Philip Anthony "Scooby" Wright III (born August 28, 1994) is an American football linebacker for the Birmingham Stallions of the United States Football League (USFL). He played college football at Arizona.

Early years
Wright attended Cardinal Newman High School in Santa Rosa, California, where he was a two-sport star in football and track. He was regarded as a two-star recruit by Rivals.com. Wright was a four-year varsity player at linebacker and running back for the Cardinals. Wright was an all-state selection his junior and senior years. Also a standout shot putter on the track & field team, Wright had a top-throw of 15.67 meters (51–3).

College career
Despite being lightly recruited, Wright earned immediate playing time as a true freshman at the University of Arizona in 2013. He started 12 of 13 games, recording 83 tackles and an interception and garnering Honorable Mention All-Pac-12 honors. Wright remained a starter as a sophomore in 2014. He was a finalist for numerous awards, including the Walter Camp Award. He claimed the Bronko Nagurski Trophy, Lombardi Award, Jack Lambert Award, Chuck Bednarik Award and also was named the Pac-12 Defensive Player of the Year, becoming the first sophomore to ever win the conference award. Wright also earned first-team All-Pac-12 honors. He had the highest finish of any defensive player in the 2014 Heisman Trophy voting, finishing ninth on the ballot. As a junior in 2015, Wright played only 3 games due to injury, recording 2 sacks and 23 tackles. After his junior year, he announced his intentions to enter the 2016 NFL Draft.

College statistics

Professional career

Cleveland Browns
Wright was drafted by the Cleveland Browns in the 7th round (250th overall) of the 2016 NFL Draft. On May 14, 2016, Wright signed a four-year deal worth $2.401 million featuring a $60,700 signing bonus. He was waived by the Browns on September 20, 2016. The next day, he was signed to the practice squad.

Arizona Cardinals
On December 13, 2016, Wright was signed by the Arizona Cardinals off the Browns' practice squad.

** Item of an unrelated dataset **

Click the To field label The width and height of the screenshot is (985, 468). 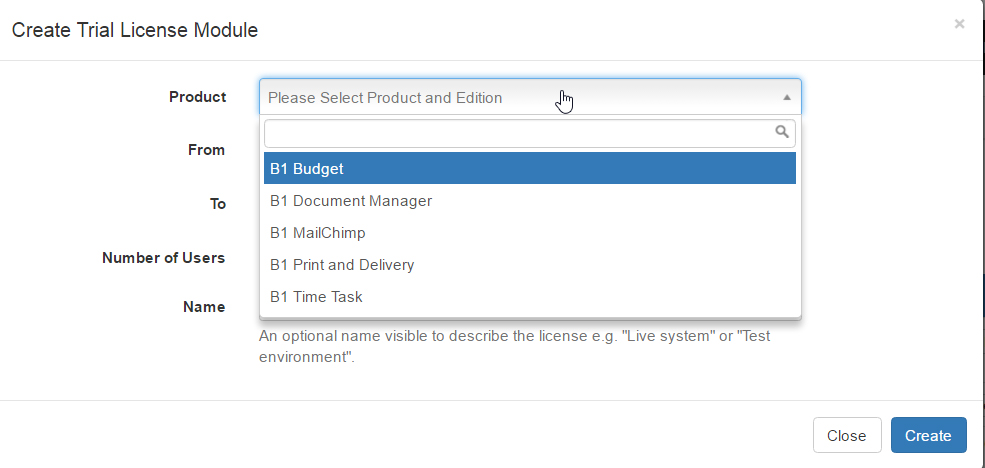[217, 204]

On September 2, 2017, Wright was waived by the Cardinals and was signed to the practice squad the next day. He was promoted to the active roster on September 8, 2017. He was waived on September 11, 2017, and was re-signed to the practice squad. He was promoted back to the active roster on October 3, 2017.

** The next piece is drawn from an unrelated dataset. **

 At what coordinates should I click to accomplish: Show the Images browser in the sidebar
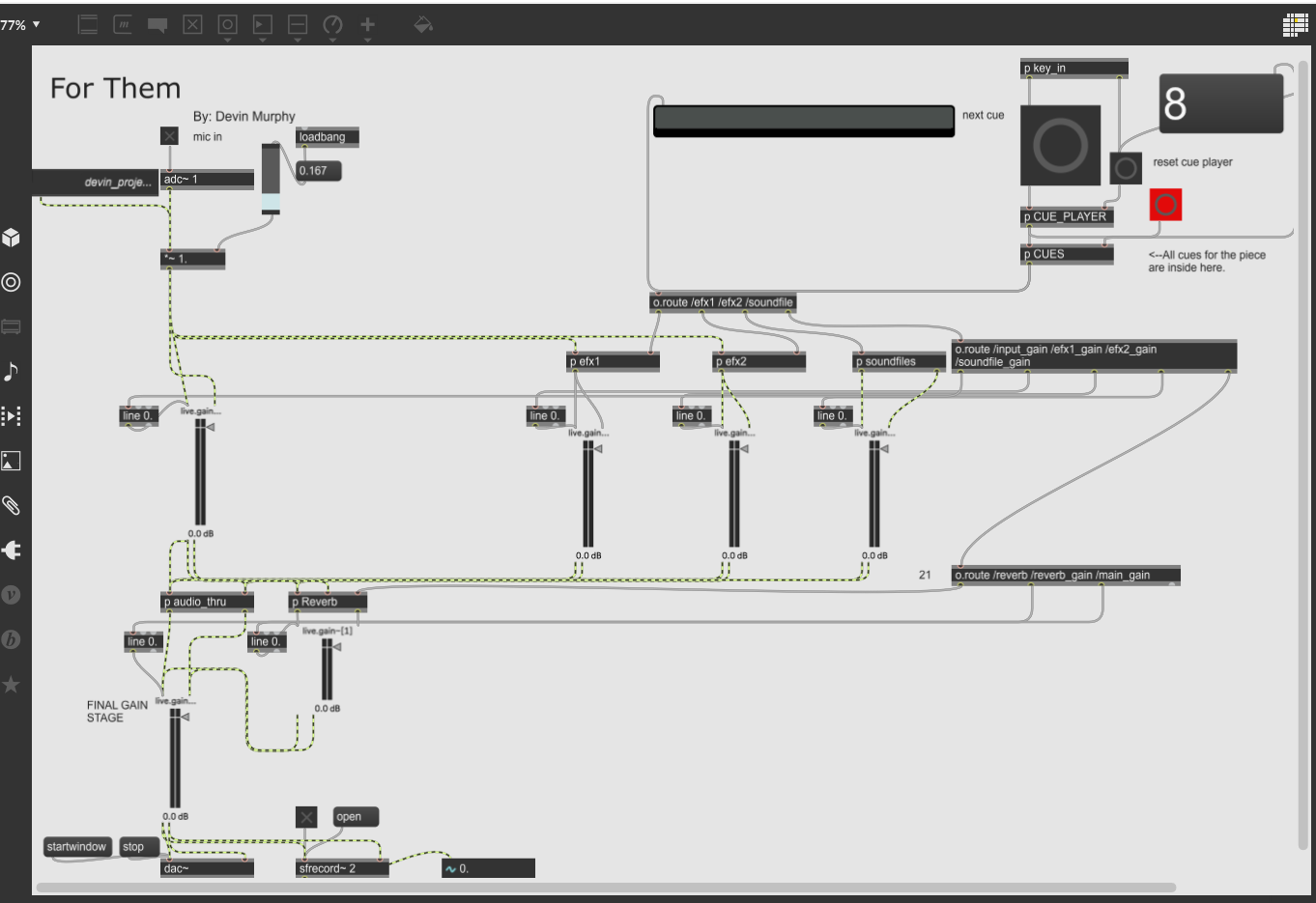tap(12, 461)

On September 1, 2018, Wright was waived by the Cardinals.

Arizona Hotshots
On December 11, 2018, Wright signed with the Arizona Hotshots of the AAF. Wright was credited with 9 tackles in the 8 games played prior to the league shutting down.

New England Patriots
After the AAF ceased operations in April 2019, Wright signed with the New England Patriots on August 25, 2019. He was released during final roster cuts on August 31, 2019. He was re-signed to the practice squad on September 20, 2019. On October 1, 2019, Wright was released from the practice squad.

DC Defenders

In October 2019, Wright was selected by the DC Defenders in the 2020 XFL Draft. In 4 games played, Wright put up 17 tackles. He had his contract terminated when the league suspended operations on April 10, 2020.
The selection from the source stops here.